■ **STORED DATA**
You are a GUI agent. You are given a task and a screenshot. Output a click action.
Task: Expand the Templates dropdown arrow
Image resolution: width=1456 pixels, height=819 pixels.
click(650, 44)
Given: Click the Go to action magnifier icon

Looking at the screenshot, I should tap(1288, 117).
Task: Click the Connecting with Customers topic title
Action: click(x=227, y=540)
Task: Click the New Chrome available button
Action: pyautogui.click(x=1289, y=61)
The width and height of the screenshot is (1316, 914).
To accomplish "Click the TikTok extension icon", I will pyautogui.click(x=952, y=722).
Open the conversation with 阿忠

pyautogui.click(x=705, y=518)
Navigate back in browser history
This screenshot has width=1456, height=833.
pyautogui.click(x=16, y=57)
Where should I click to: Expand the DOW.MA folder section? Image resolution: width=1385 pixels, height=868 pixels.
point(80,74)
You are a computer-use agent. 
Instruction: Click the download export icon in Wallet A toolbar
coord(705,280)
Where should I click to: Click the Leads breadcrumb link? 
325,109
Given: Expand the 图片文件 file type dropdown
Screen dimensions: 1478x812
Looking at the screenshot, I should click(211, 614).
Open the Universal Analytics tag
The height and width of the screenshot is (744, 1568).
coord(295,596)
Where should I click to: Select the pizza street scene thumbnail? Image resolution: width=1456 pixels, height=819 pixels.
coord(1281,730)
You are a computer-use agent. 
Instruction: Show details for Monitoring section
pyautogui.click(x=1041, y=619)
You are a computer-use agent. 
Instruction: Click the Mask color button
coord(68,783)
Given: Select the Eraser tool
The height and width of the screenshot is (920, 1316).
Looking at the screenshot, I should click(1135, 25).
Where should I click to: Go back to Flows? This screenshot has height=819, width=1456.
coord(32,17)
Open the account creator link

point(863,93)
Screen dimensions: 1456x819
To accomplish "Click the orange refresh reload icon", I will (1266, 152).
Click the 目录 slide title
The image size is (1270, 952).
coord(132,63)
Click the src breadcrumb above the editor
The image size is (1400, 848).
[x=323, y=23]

■ **WHAT NEEDS TO BE DONE**
All that is wanted is the lines from the one containing "The height and width of the screenshot is (920, 1316)." through the last line of the records, restated word for word.

■ **WRITTEN REPLY**
The height and width of the screenshot is (920, 1316).
Looking at the screenshot, I should click(1135, 25).
Where should I click to: Go back to Flows? This screenshot has height=819, width=1456.
coord(32,17)
Open the account creator link

point(863,93)
Screen dimensions: 1456x819
To accomplish "Click the orange refresh reload icon", I will (1266, 152).
Click the 目录 slide title
The image size is (1270, 952).
coord(132,63)
Click the src breadcrumb above the editor
The image size is (1400, 848).
[x=323, y=23]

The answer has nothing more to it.